» Work order: Take the lines from the one containing "Given: Click Adicione sua empresa link" through the end of the material and write them out exactly, omitting pictures.

» Material provided:
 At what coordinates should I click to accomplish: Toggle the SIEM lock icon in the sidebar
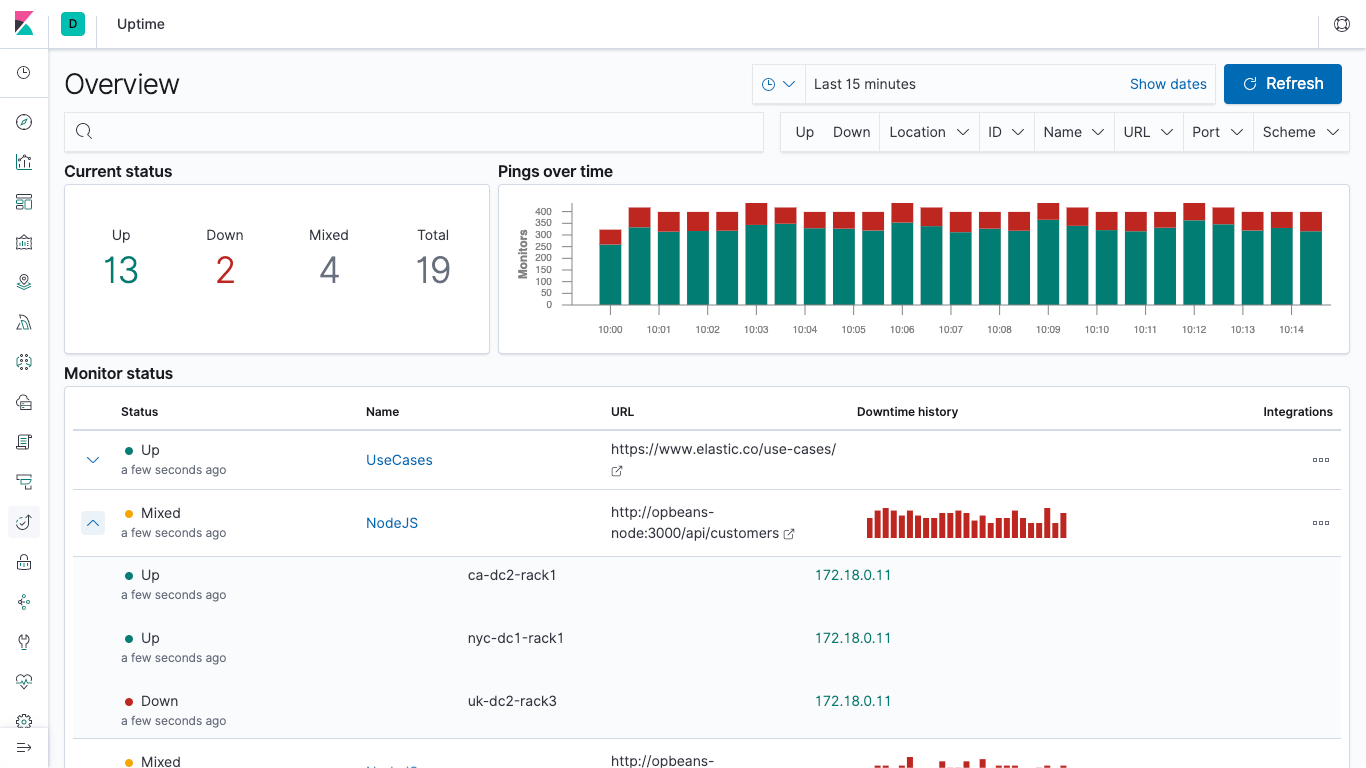(24, 561)
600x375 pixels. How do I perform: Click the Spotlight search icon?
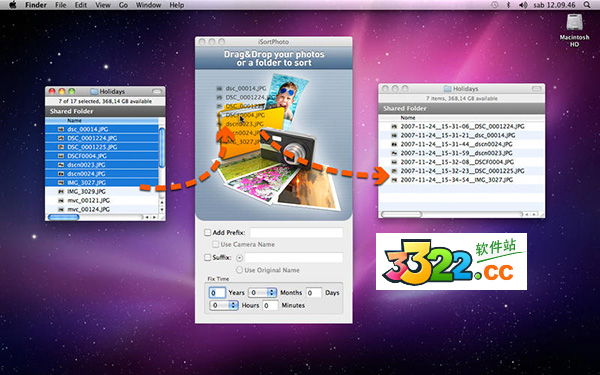tap(587, 5)
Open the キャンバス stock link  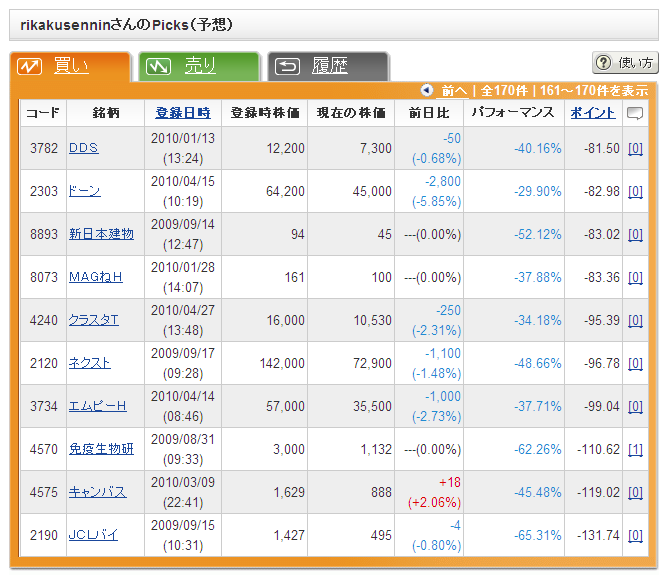[97, 492]
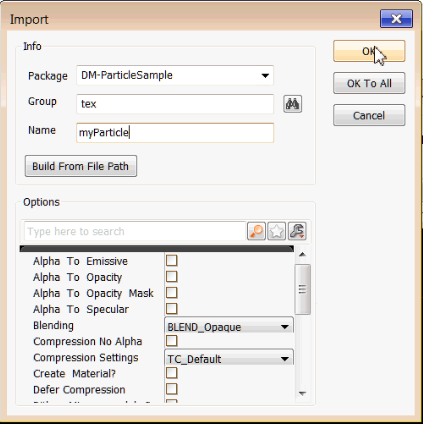The width and height of the screenshot is (423, 424).
Task: Click the options list scrollbar thumb
Action: coord(303,289)
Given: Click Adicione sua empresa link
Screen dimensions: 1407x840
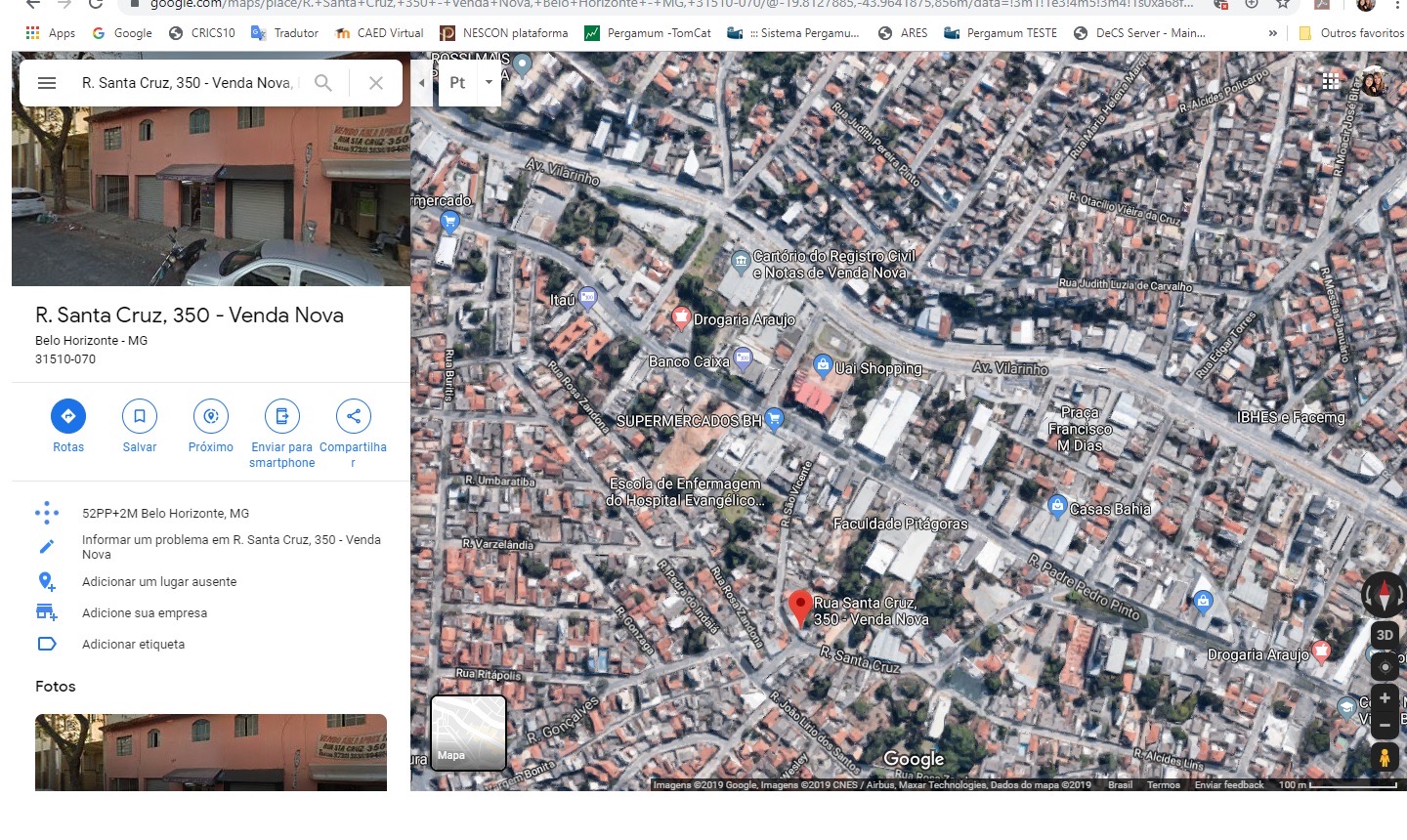Looking at the screenshot, I should click(145, 613).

» Solved exercise:
Given: Click Adicione sua empresa link
Screen dimensions: 1407x840
Looking at the screenshot, I should click(145, 613).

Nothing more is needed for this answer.